Management of CDD materials has significant implications for sustainability in the US, particularly with regard to environmental life-cycle impacts.¹⁸ Given the growing interest in quantifying life-cycle benefits of sustainable management of building materials associated with federal, state, and local programs as well as green building codes and voluntary standards, there is an increasing need for data to accurately represent these materials. End-of-life management data have largely been excluded from life cycle assessments in the US; sometimes data from Europe have been used as a proxy. However, EOL management estimates, coupled with appropriate life cycle inventory data describing EOL activities, are crucial in supporting more complete life cycle assessments of building materials and practices.
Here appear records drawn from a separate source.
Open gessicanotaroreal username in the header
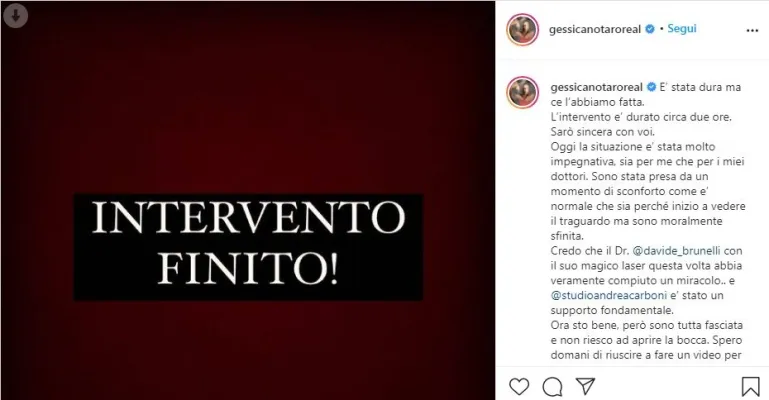 pos(595,29)
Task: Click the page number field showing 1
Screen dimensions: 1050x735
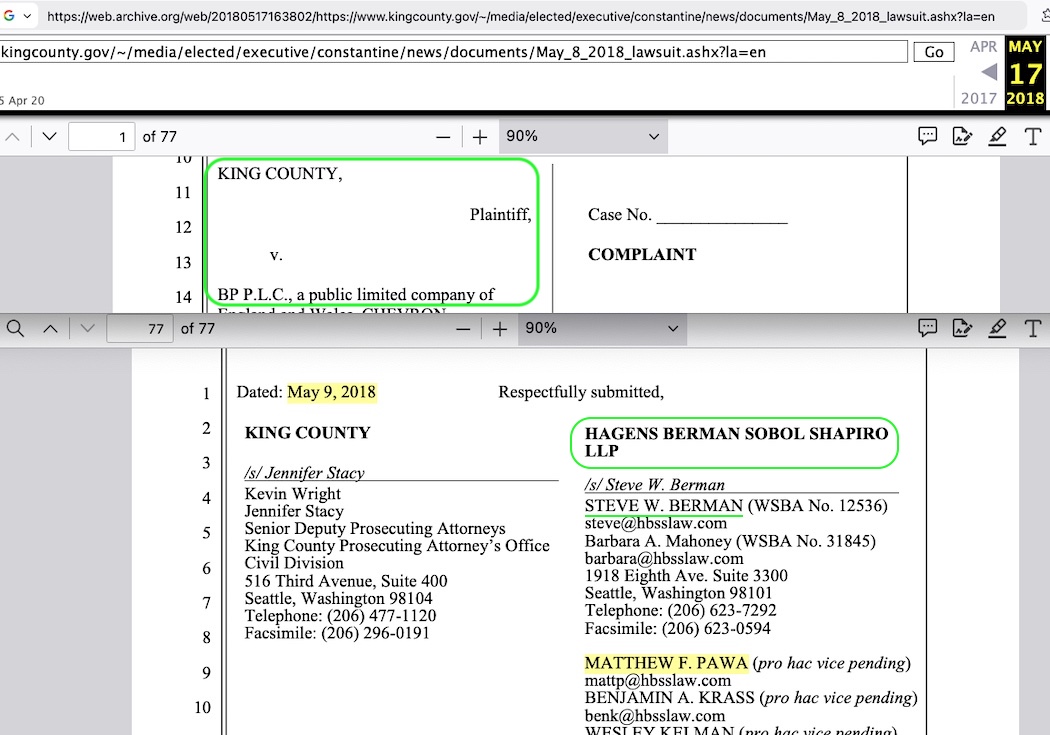Action: (x=102, y=137)
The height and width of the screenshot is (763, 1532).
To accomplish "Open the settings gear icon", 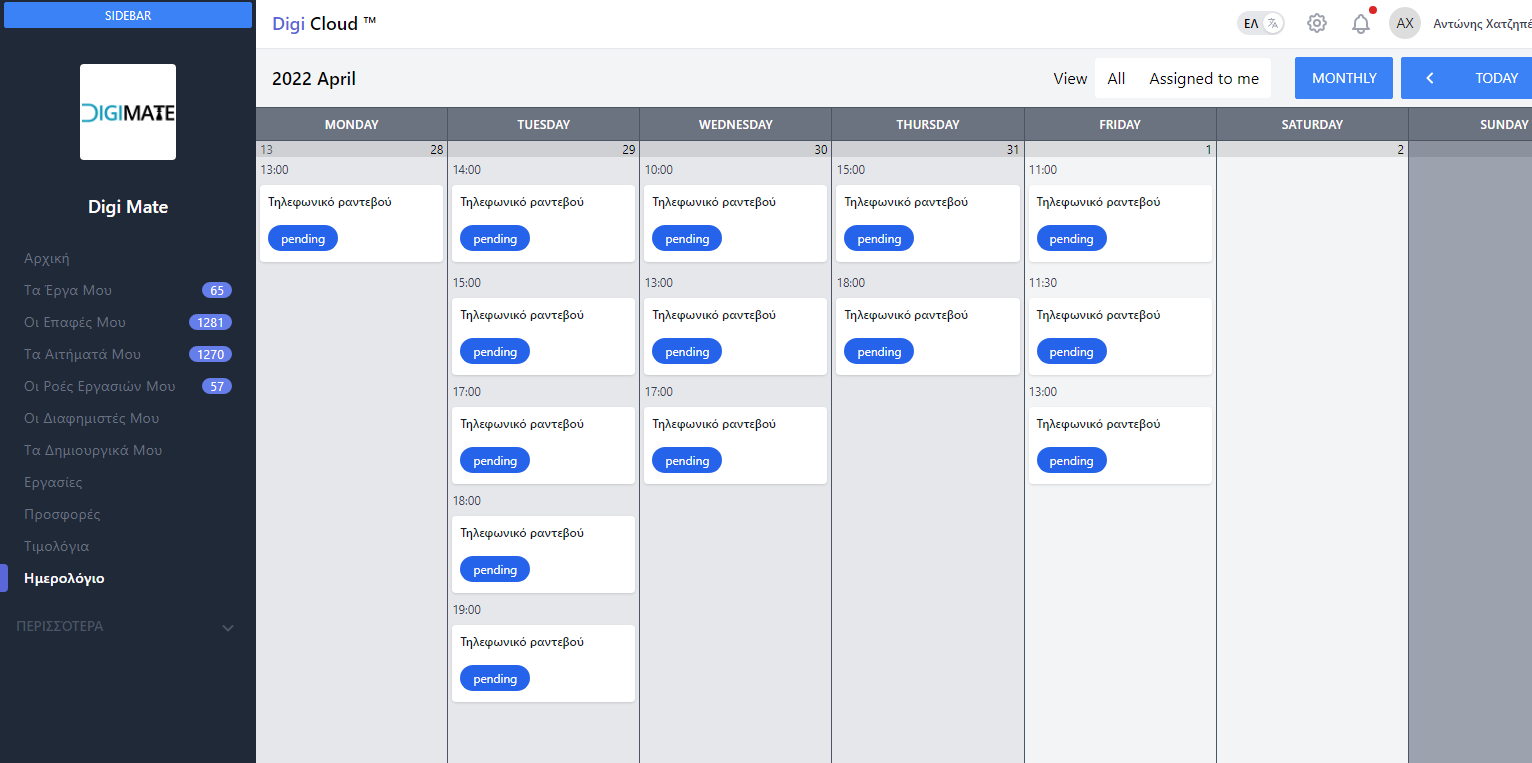I will pyautogui.click(x=1317, y=23).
CDDPath represents the first known method for estimating final disposition of CDD materials by material and mass for the US. The method can be applied independently of generation estimates, so it can be applied across different estimates as they vary over time. It incorporates the best available sources for CDD materials data, including those from US state reports of CDD generation and disposition, as well as data on composition of the CDD waste stream from CDD processing facilities and CDD landfills. Future opportunities include researching how well CDDPath estimates align with known quantities and existing practices on the ground at various state facilities and regionally. There are also opportunities for the CDDPath method to be refined as state and national reporting practices evolve, and for it to be used as a starting point for answering similar EOL questions in other countries around the world.